With so much recent malicious activity, he offered specific actions that organizations can take to defend against CL0P ransomware attacks including:

  • Take an inventory of your assets and data. If you don’t know what your inventory looks like, it’s hard to determine what is potentially malicious inventory in your environment.
  • Grant administrative privileges and access only when necessary. Make sure that your administrative privileges are restricted as much as possible.
  • Monitor network ports, protocols, and services. Also activate general security configurations on network infrastructure devices.
  • Regularly patch and update software and applications to their latest versions. Make sure hatches and cadences are kept up to date.

Next, the Security Operations Center Team Lead explained the seven steps of the cyber kill chain of an SQL injection sequence. To defend against these steps, he described how the Pondurance team builds out and hunts for specific logs, codes, post commands, accesses to and from web shells, and many other tactics, techniques, and procedures. If positive hits are found, the team communications the information to clients and performs further research. As always, the team must move quickly because threat actors will weaponize the vulnerabilities as fast as possible to get initial access. 
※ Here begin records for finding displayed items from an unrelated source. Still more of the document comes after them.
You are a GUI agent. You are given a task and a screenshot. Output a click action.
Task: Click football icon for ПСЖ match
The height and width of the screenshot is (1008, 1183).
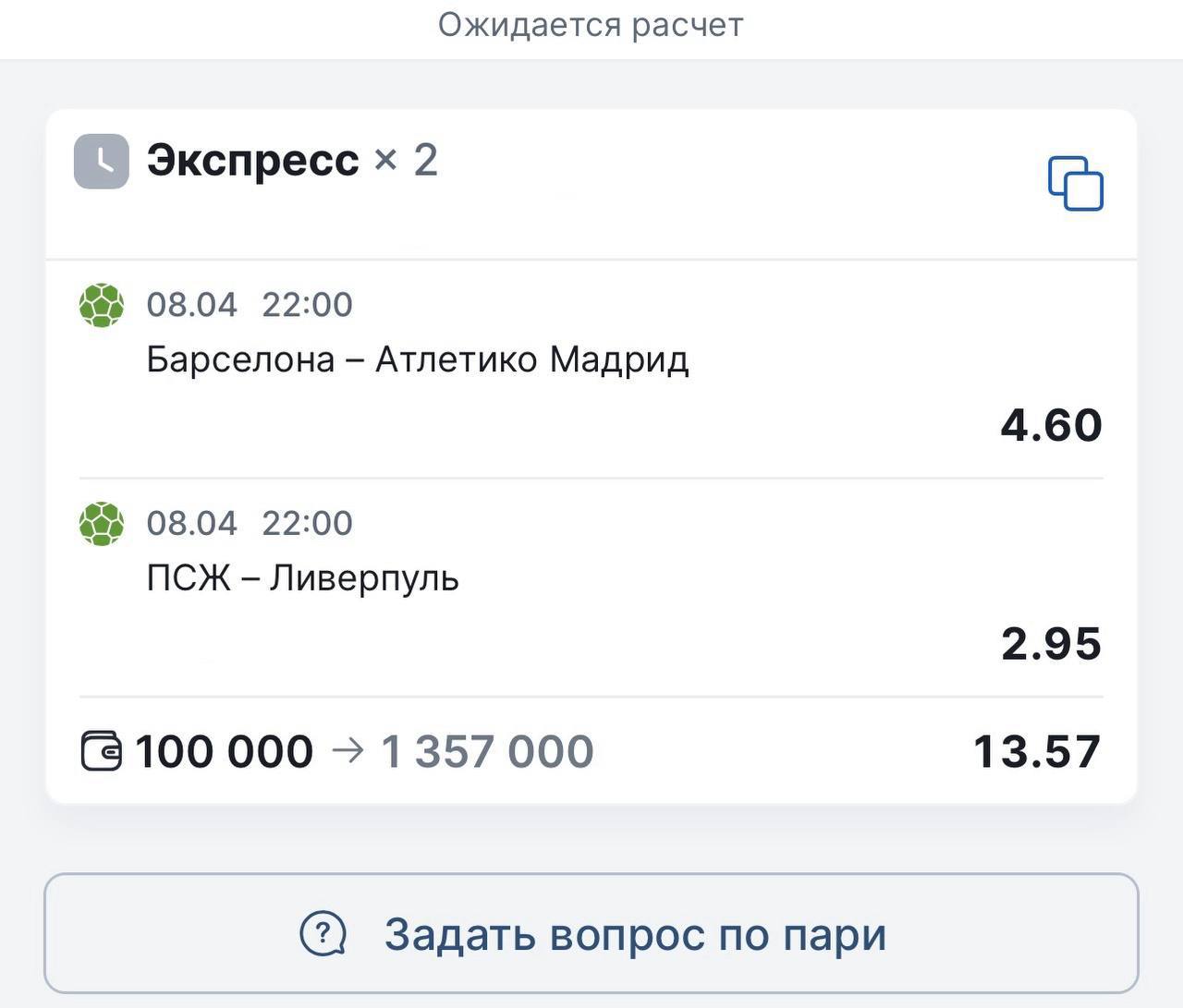point(102,524)
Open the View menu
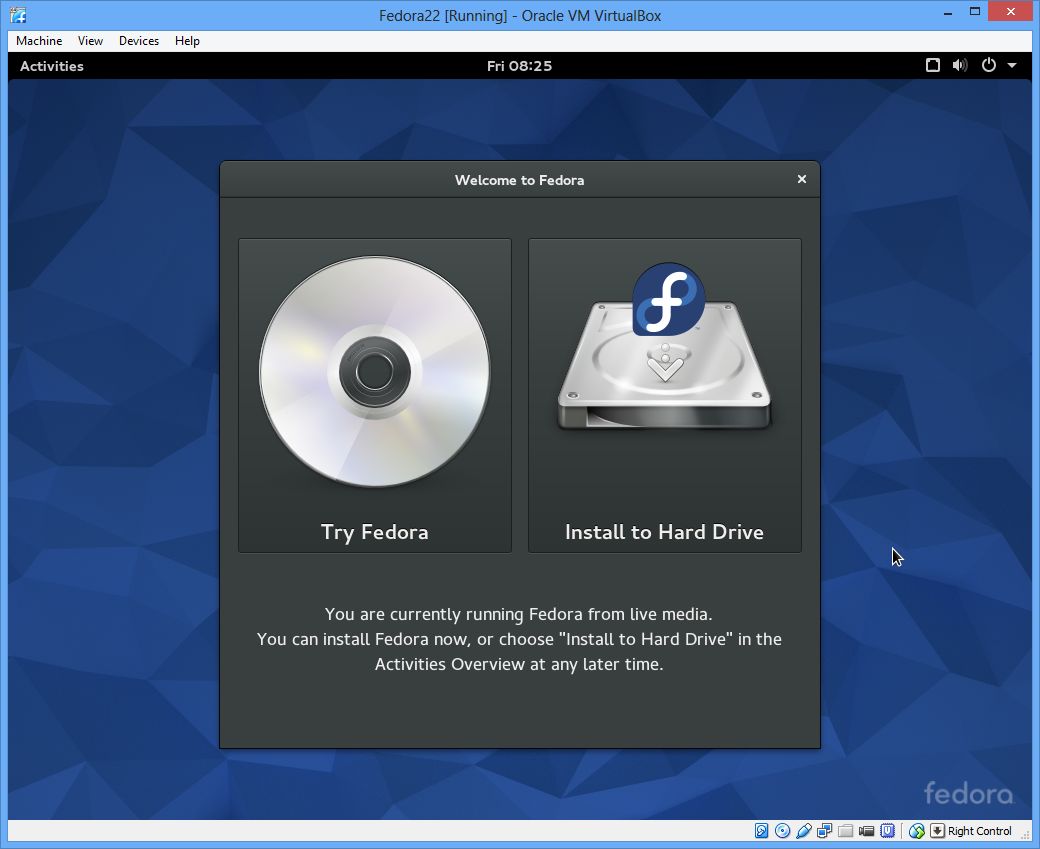Viewport: 1040px width, 849px height. click(x=90, y=41)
“Threat actors are in the business just as much as everybody else is — although they’re the attacking side, and we’re the defending side — but ultimately, they do want to make money,” said the Team Lead. “So any way that they can forcibly extort money from someone, they’re going to figure out a way to do that to stay in business.”

He also discussed how the team recently defended a client against SEO poisoning. He explained how SEO poisoning creates another avenue for threat actors to get malicious infrastructure on an endpoint and discussed ways the team is protecting and preventing SEO poisoning including:

  • Implementing typosquatting protection procedures using digital risk monitoring tools
  • Using indicators of compromise lists that can provide information about suspicious website behavior and content, anomalous search engine rankings, phishing attempts, and unexpected changes in website traffic
  • Upgrading security software and establishing rigorous web filtering procedures
  • Providing user security training and awareness to reduce the chance that employees will fall prey to attacks

In addition, the Security Operations Team Lead addressed the rise in BEC exploits. With BEC, the threat actor gains access to an account and establishes persistence using new MFA devices, new inbox rules, and other means of obfuscation. To prevent BEC exploits, the team recommends deploying number matching MFA for all accounts, wherever possible, and providing ongoing internal training to educate users on the dangers of phishing.